WebRTC conferences – to mix or to route audio

August 21, 2023

How do you choose the right architecture for a WebRTC audio conferencing service?

Last month, Lorenzo Miniero published an update post on work he is doing on Janus to improve its AudioBridge plugin. It touched a point that I failed to write about for a long time (if at all), so I wanted to share my thoughts and views on it as well.

I’ll start with a quick explanation - Lorenzo is adding to Janus a lot of layers and flexibility that is needed by developers who are taking the route of mixing audio in WebRTC conferences. What I want to discuss here is when to use audio mixing and when not to use it. And as everything else, there usually isn’t a clear cut decision here.

What’s mixing and what’s routing in WebRTC?

Group calls in WebRTC can take different shapes and sizes. For the most part, there are 3 dominant architectures for WebRTC multiparty calling: mesh, mixing and routing.

I’ll be focusing on mixing and routing here since they scale well to 100’s or more users.

Let’s start with the basics.

Assume there’s a conversation between 5 people. Each of these people can speak his mind and the others can hear him speaking. If all of these people are remote with each other and we now need to model it in WebRTC, we might think of it as something like this illustration:

This is known as a mesh network. Its biggest disadvantage for us (though there are others) is the messiness of it all - the number of connections between participants that grows polynomially with the number of users. The fact that we need to send out the same audio stream to all participants individually is another huge disadvantage. Usually, we assume (and for good reasons) that the network available to us is limited.

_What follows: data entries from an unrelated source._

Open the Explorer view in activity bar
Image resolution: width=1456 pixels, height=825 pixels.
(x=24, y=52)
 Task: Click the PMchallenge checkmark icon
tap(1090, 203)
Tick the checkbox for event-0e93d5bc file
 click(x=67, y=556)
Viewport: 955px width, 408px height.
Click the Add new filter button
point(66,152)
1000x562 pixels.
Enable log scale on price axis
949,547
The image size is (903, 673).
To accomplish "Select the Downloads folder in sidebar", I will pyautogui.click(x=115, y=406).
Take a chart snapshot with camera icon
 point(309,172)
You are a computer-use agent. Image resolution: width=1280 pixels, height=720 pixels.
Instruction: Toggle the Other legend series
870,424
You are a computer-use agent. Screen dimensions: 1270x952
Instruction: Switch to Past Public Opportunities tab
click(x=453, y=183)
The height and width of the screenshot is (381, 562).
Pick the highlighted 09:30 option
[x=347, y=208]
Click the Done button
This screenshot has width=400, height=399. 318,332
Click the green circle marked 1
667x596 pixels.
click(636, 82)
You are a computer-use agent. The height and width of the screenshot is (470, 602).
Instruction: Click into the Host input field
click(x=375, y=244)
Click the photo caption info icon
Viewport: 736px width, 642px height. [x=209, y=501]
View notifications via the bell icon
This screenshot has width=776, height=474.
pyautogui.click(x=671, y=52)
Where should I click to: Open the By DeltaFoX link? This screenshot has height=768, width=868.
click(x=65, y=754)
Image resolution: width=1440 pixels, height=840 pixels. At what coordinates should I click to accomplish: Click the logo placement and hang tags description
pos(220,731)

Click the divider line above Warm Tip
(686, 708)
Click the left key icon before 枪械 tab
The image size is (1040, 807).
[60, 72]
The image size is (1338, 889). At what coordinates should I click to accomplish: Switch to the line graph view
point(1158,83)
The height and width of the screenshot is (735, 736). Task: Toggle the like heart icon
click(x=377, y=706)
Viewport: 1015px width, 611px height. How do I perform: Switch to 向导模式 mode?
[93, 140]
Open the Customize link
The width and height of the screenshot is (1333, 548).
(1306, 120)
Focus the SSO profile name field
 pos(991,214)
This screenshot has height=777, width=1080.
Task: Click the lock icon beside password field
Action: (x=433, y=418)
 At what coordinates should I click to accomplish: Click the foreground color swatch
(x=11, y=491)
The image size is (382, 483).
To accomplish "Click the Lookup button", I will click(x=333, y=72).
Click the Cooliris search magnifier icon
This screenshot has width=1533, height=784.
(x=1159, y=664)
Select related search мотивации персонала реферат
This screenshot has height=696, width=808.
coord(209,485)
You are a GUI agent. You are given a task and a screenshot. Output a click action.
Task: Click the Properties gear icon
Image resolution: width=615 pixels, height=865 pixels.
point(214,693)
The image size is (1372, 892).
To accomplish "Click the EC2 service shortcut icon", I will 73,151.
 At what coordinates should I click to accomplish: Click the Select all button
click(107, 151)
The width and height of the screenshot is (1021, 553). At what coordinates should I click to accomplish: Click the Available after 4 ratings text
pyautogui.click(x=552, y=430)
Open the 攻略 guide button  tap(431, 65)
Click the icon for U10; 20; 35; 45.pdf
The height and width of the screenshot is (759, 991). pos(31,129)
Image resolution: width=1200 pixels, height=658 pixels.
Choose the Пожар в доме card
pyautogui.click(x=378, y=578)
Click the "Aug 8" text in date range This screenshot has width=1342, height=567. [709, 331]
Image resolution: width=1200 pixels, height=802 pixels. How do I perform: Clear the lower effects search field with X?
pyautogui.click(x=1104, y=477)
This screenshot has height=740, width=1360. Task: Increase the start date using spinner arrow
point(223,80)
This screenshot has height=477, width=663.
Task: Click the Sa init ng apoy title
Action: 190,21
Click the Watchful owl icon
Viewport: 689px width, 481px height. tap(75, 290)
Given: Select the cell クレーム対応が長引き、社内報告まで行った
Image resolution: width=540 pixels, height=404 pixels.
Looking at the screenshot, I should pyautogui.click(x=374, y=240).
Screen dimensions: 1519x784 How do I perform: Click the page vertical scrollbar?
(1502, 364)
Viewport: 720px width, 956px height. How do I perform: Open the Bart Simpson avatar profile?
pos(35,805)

The immediate obvious solution is to get a central media server to mix all audio inputs, reducing all network traffic and processing from the users:

This media server is usually called an MCU (or a conferencing bridge). Users here “feel” as if they are in a session with only a single entity/user and the MCU is in charge of all the headaches on behalf of the users.

This mixer approach can be a wee bit expensive for the service provider and at times, not the most flexible of approaches. Which is why the SFU routed model was introduced, though mostly for video meetings. Here, we try to enjoy both worlds - we have the SFU route the media around, to try and keep bitrates and network use at reasonable levels while trying to reduce our hosting and media processing costs as service providers:

The SFU has become commonplace and the winning architecture model for video meetings almost everywhere. Voice only meetings though, have been somewhere in-between. Probably due to the existence and use of audio bridges a lot before WebRTC came to our lives.

This begs the question then, which architecture should we be using for our audio in group calls? Should we mix it in our media servers or just route it around like we do with video?

Before I go ahead to try and answer this question, there’s one more thing I’d like to go through, and that’s the set of media processing tools available to us today for audio in WebRTC.

Audio processing tools available for us in WebRTC

Encoding and decoding audio is the baseline thing. But other than that, there are quite a few media processing and network related algorithms that can assist applications in getting to the desired scale and quality of audio they need.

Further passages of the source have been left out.